While much of Pound Ridge is characterized by sprawling estates and rural landscapes, Scotts Corners serves as a dense "downtown" area. It contains a quarter-mile stretch of businesses along Westchester Avenue, including boutiques, stores, and essential services.

Scotts Corners is near the southern town line (the border of Connecticut), east of Sarles Corners.
==Geography==
According to the United States Census Bureau, the CDP has a total area of 1.8 sqmi, all land.

==Demographics==

As of the census of 2000, there were 624 people, 227 households, and 174 families residing in the CDP. The population density was 351.7 PD/sqmi. There were 248 housing units at an average density of 139.8 /sqmi. The racial makeup of the CDP was 95.99% White, 0.80% African American, 1.60% Asian, 0.16% from other races, and 1.44% from two or more races. Hispanic or Latino of any race were 2.08% of the population.

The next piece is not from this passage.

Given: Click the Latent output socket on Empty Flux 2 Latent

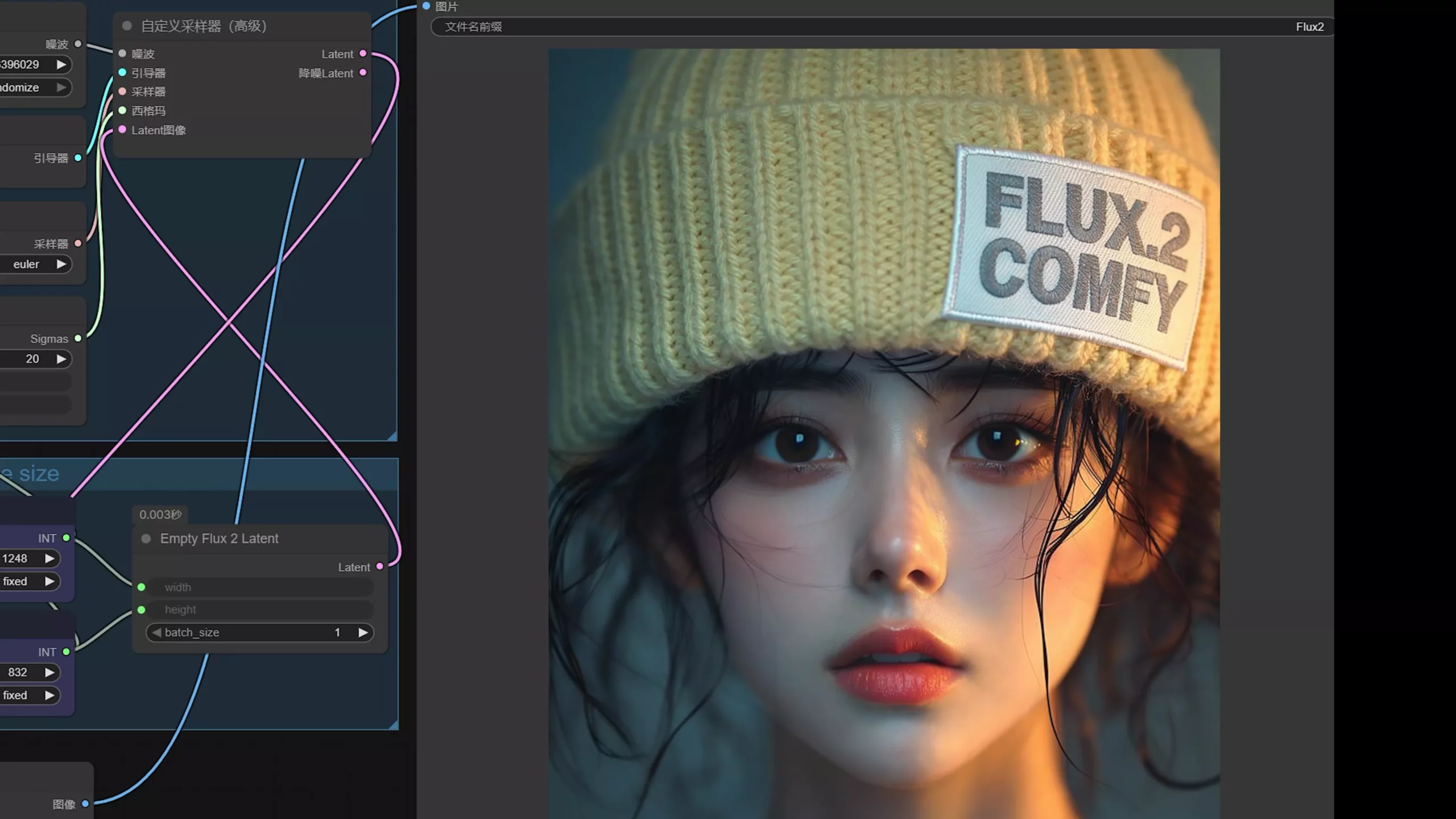Looking at the screenshot, I should tap(381, 566).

There were 227 households, out of which 35.7% had children under the age of 18 living with them, 70.0% were married couples living together, 5.3% had a female householder with no husband present, and 23.3% were non-families. 18.1% of all households were made up of individuals, and 6.6% had someone living alone who was 65 years of age or older. The average household size was 2.72 and the average family size was 3.10.

In the CDP, the population was spread out, with 25.0% under the age of 18, 4.3% from 18 to 24, 29.6% from 25 to 44, 28.5% from 45 to 64, and 12.5% who were 65 years of age or older. The median age was 41 years. For every 100 females, there were 91.4 males. For every 100 females age 18 and over, there were 96.6 males.

The median income for a household in the CDP was $127,962, and the median income for a family was $154,790. Males had a median income of $93,019 versus $51,579 for females. The per capita income for the CDP was $65,192. None of the families and 1.9% of the population were living below the poverty line, including no under eighteens and none of those over 64.

Historical population
| Census | Pop. | Note | %± |
| 2020 | 665 |  | — |
U.S. Decennial Census

==Education==
The school district is Bedford Central School District.